From learning new skills to cultivating interests and relationships, investments of time and money now can pay off in the years ahead

By JULIA CARPENTER
Tue, Jan 3, 2023 8:45amGrey Clock 3 min

Want your stock to rise in 2023?

The same principles investors use to build wealth can be applied to enriching yourself in other ways. Just as we buy stocks and bonds to generate financial growth, we can build a portfolio of how we spend our time and money now that pays off in the months and years ahead.

Investments in ourselves, or what economists call our human capital, can be a more productive way to frame efforts for bettering our lives. Diane Ring, interim dean and professor of law at Boston College, has previously researched new developments in human capital investments and the sharing economy. She points to three major categories of growth that can be nurtured by investing in ourselves: professional, personal and health.

“Those buckets are all connected,” she said. “Think of it as wanting different kinds of returns for yourself. They’re all slightly different, but still moving toward stability, with the aim to retire in a way that seems to make sense for ourselves and our plans.”

You can use the same ideas that guide your personal finance goals to invest in your career, well-being and happiness. By focusing on these three buckets, you can make strides on your 2023 goals.

Set a long time horizon

Investing in your long-term success goes beyond one-and-done actions like joining a gym or stocking your closet with professional attire. These goals for the future require management and attention to develop rewards later on—just like managing your stock portfolio.

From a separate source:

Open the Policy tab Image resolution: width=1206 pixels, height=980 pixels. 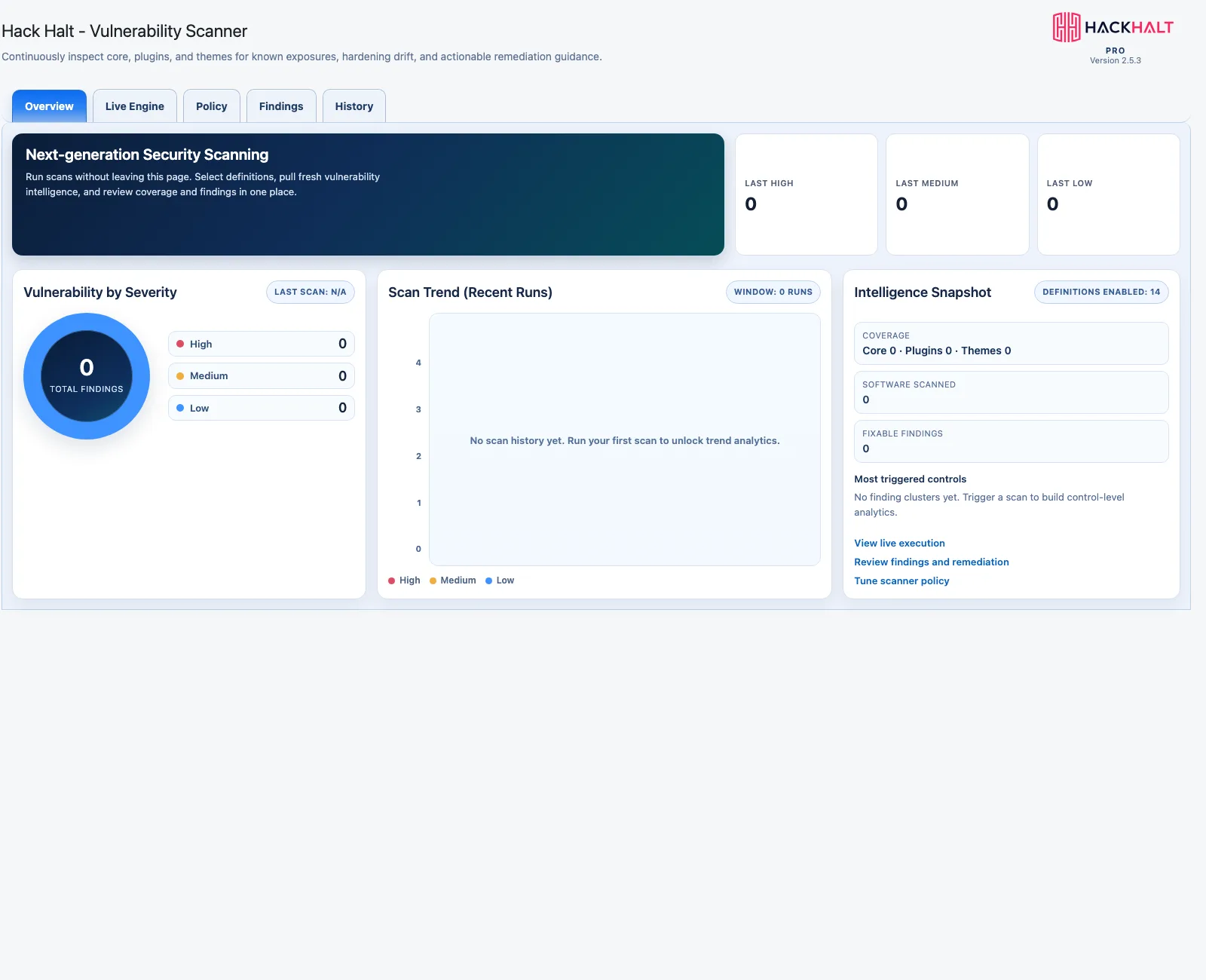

“Investment means, at the core, planting a seed and then getting returns down the road,” said Megan McCoy, assistant professor of personal financial planning at Kansas State University. “It has to be a path.”

To do this, Prof. McCoy said it is best to envision your investment as a long road with multiple steppingstones. Each step helps you visualise yourself one step closer to the end goal. These same steps also provide opportunities to check in and ask yourself the big questions about how your investment is performing.

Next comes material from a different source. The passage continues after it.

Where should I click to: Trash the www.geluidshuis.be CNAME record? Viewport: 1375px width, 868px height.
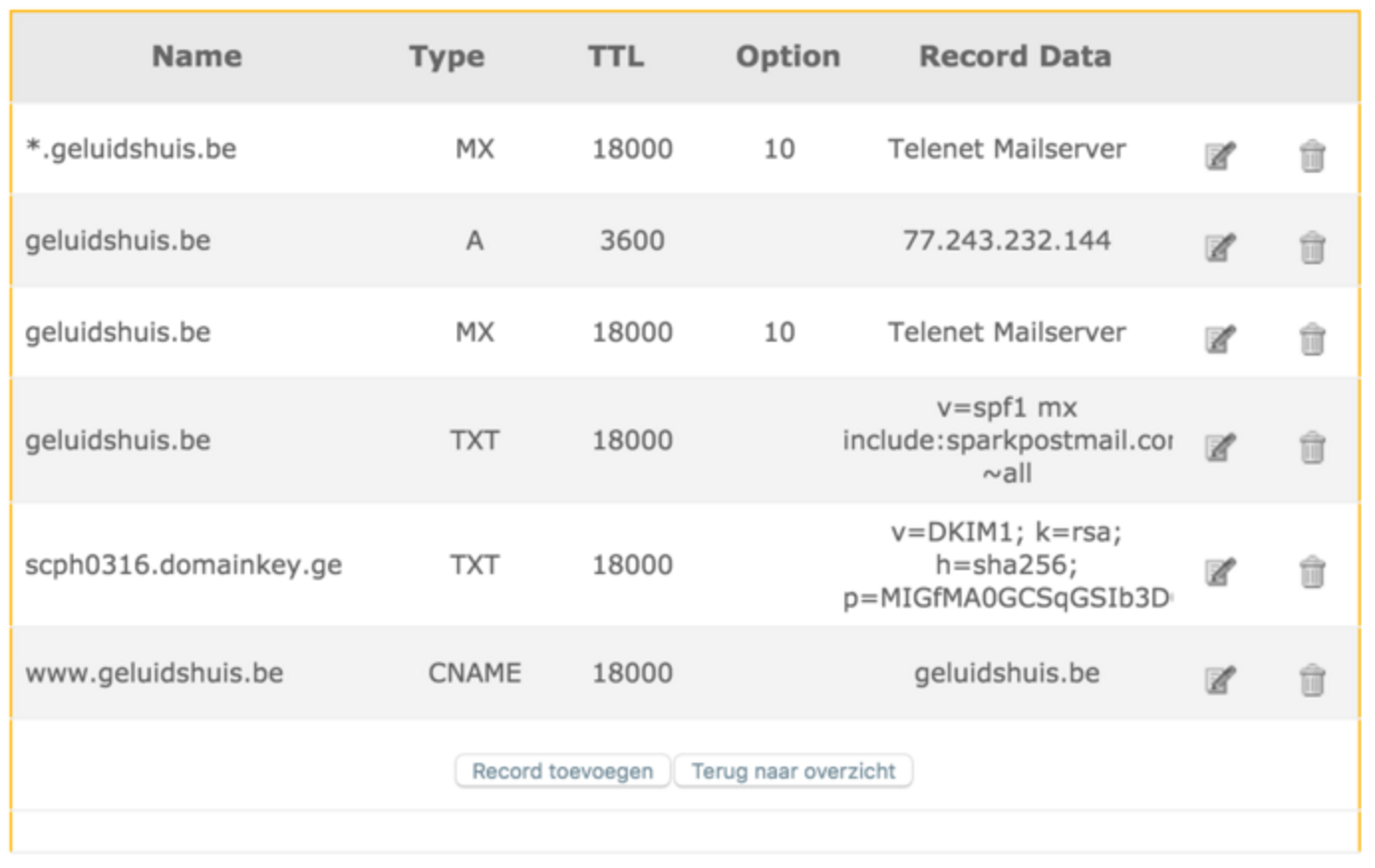click(x=1311, y=679)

“Everyone is so over scheduled, and I feel like everybody is just surviving rather than saying, ‘What is giving me intellectual stimulation? What is my purpose? What is my passion? What am I doing any of this for?’” Prof. McCoy said. “Make time to develop these internal maps.”

Don’t forget to diversify

Just as you wouldn’t want to over invest in a single stock, Prof. Ring said, neither would you want to put too much energy toward a single goal at the expense of your other interests.

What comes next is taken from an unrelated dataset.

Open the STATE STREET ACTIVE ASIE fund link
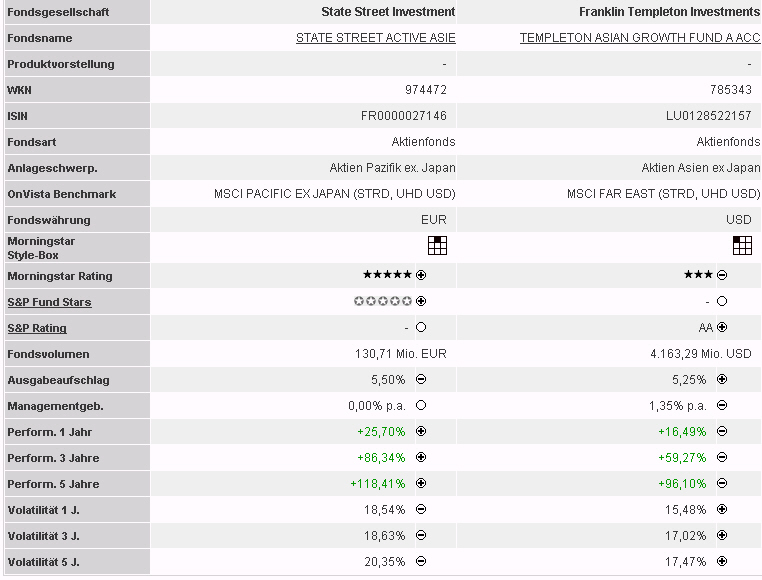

Divide your time and attention equally among the career and financial investment, personal investment and investment in health. Over investing in one bucket may weaken the other two, just as when putting all too much money into a single company or industry can hurt your overall stock portfolio.

In self-investment, we have to safeguard ourselves against burning out too soon, Prof. Ring said.

“If we’re pushing so hard on the financial side, maybe picking up an extra job on the weekends, ask, ‘Does this put a strain on the personal and health side of things? That could impact your ability to perform at work,’” she said.

Pay yourself dividends

Research shows people are much more successful at accomplishing a goal when they build in rewards and other incentives along the way, said Katy Milkman, professor of operations, information and decisions at the University of Pennsylvania.

In a 2021 study, Prof. Milkman and her colleague Angela Duckworth, a professor who co-directs the Behavior Change for Good Initiative at the University of Pennsylvania with Prof. Milkman, looked at how incentive programs affected gym attendance. In one finding, gym goers who missed a workout received an extra incentive—bonus points they could convert to cash—if they returned after a missed workout. Compared with a placebo control group, this incentive program increased gym visits by 27%.

Rewards help turn a long-term goal—such as starting a new hobby to enrich your retirement years or more carefully considering how you use your working hours—into a series of short-term pursuits.

Prof. Milkman calls this strategy “temptation bundling.” Combining certain tasks with a reward can help them feel less like chores, she said.

“If you are bundling it with something that’s super fun for you, like saying ‘I only get to open my favourite bubbly wine when I’m making a fresh meal for my family’ or ‘I am only allowed to binge watch my favourite TV show when I’m at the gym,’ you see more success.”

This strategy also allows us to reframe these aspirations as fun things, rather than financial chores or burdensome tasks.

Bringing friends, joining a group or finding a way to make a long-term commitment more social helps more people see their goal through to completion, Prof. Milkman said. Even after you’ve accomplished several steps, you may find that sharing your progress with others and playing the role of “advice giver” leads to progress on your own goals.

“When we coach other people on something we’re also hoping to achieve, we also see better outcomes in ourselves,” she said. “So advice giving helps the advice giver.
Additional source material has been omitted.